Pabianicka WSHE nie ma nic wspólnego z łódzką AHE. Kształci się w niej blisko 400 żaków. UOKiK uznał, że umowy ze studentami zawierają krzywdzący zapis: "W przypadku złożenia pisemnej rezygnacji lub otrzymania decyzji o skreśleniu z listy studentów, zwrot dokumentów nastąpi po uregulowaniu zaległych opłat oraz złożenia karty obiegowej". UOKiK nakazał uczelni usunięcie tego zapisu.

- Niezgodne z prawem jest postanowienie, przewidujące możliwość zabezpieczenia roszczeń poprzez zatrzymanie cudzej rzeczy, w przypadkach innych, niż przewidują to przepisy - uzasadnia sędzia Małgorzata Kluziak z Sądu Ochrony Konkurencji i Konsumentów, do którego trafiła sprawa. - Ogranicza to prawo do rozwiązania umowy i możliwość dochodzenia roszczeń wobec uczelni, więc rażąco narusza interesy konsumenta.

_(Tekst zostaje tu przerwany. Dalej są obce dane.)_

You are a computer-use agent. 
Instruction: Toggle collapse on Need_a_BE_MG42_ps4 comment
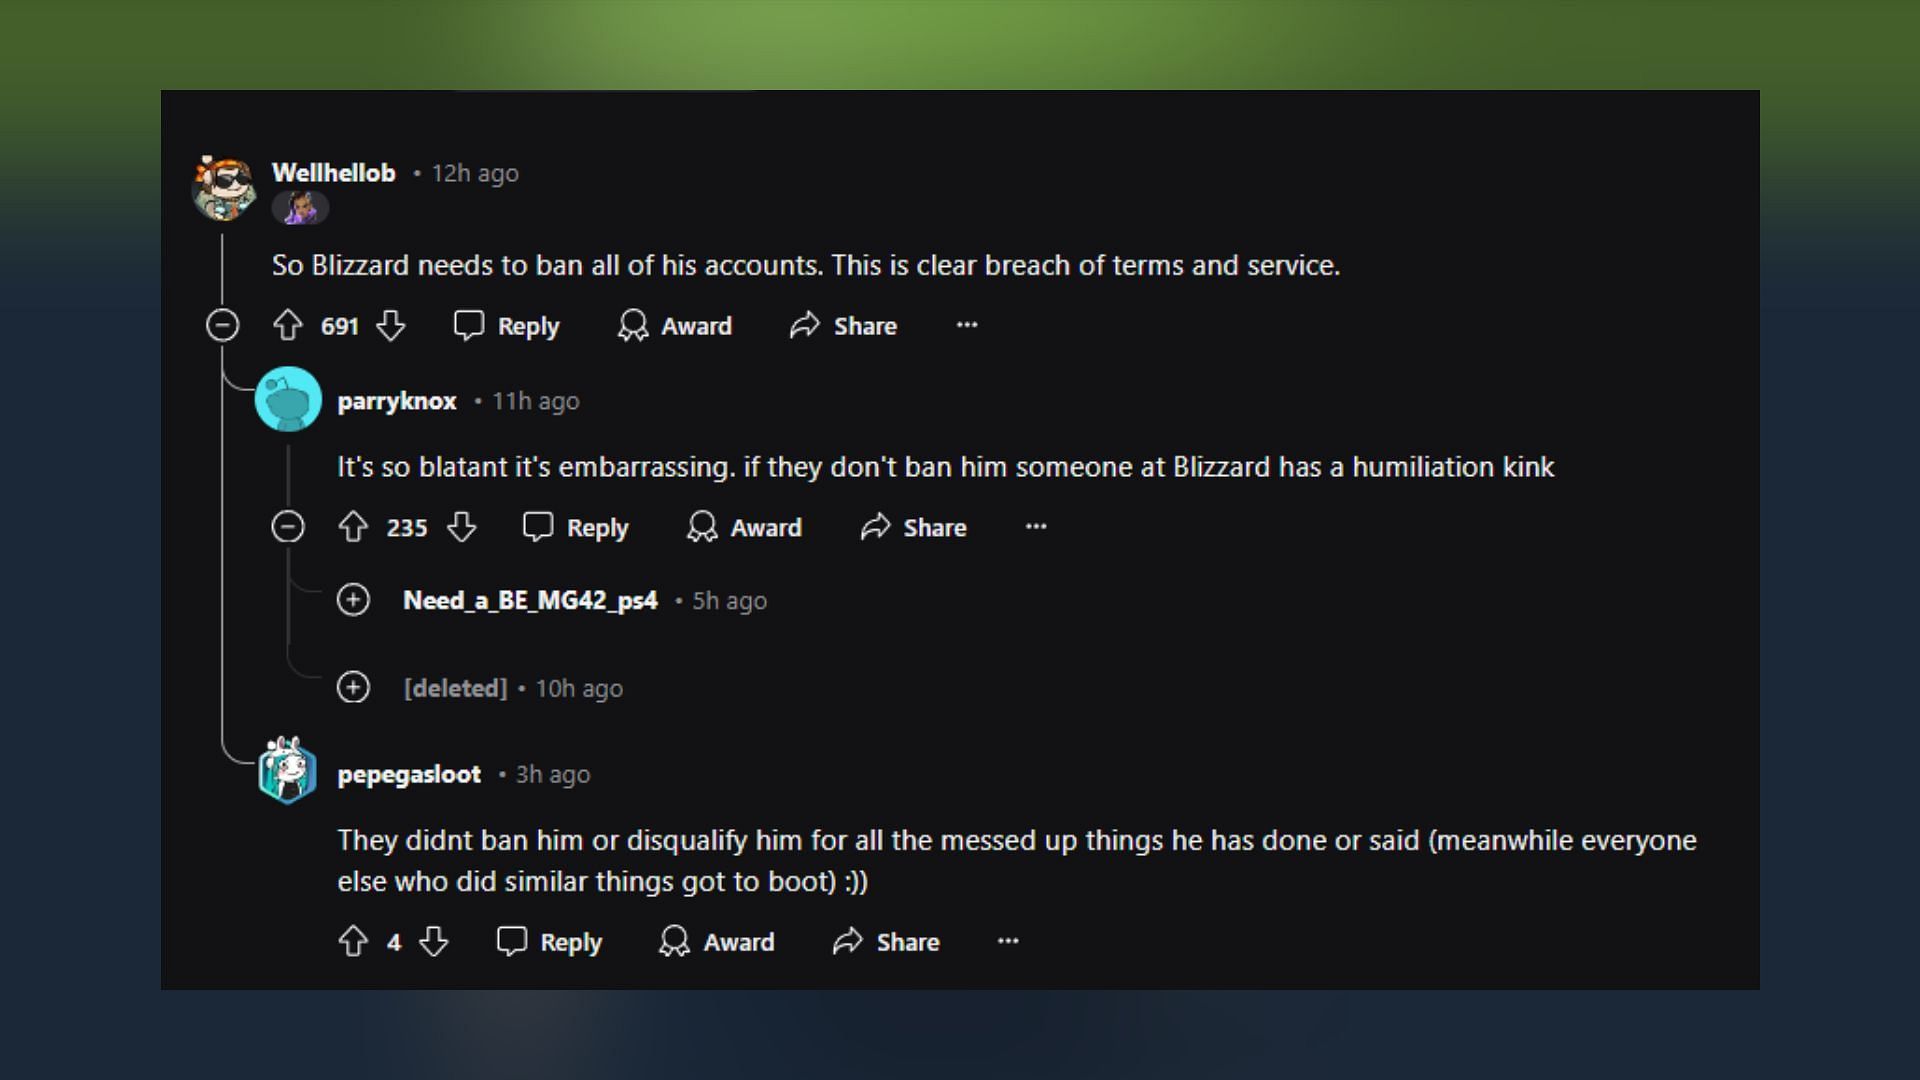pyautogui.click(x=353, y=600)
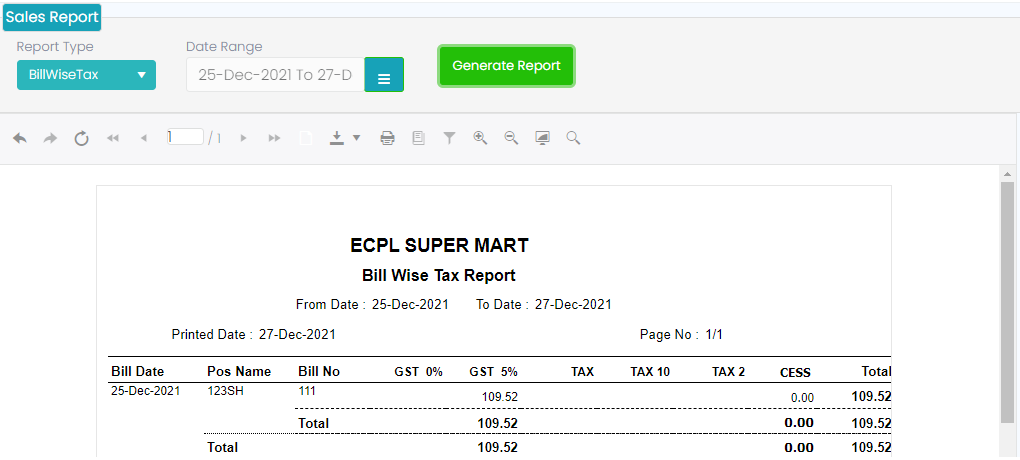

Sędzia Kluziak odrzuciła argumenty władz uczelni, że prawo zatrzymania dokumentów stanowi zabezpieczenie roszczenia o zapłatę. Podkreśliła, że tych roszczeń szkoła może dochodzić w sądzie.
Rektor WSHE prof. Marian Lelonek zapewnia, że budzący wątpliwości zapis już zniknął z umów.
- Sądziliśmy, że mamy prawo do zatrzymania dokumentów studentów do momentu rozliczenia się - tłumaczy prof. Lelonek. - Tymczasem UOKiK, który przejrzał nasze wzory umów, zakwestionował to postanowienie. Dlatego zmieniliśmy nasze umowy.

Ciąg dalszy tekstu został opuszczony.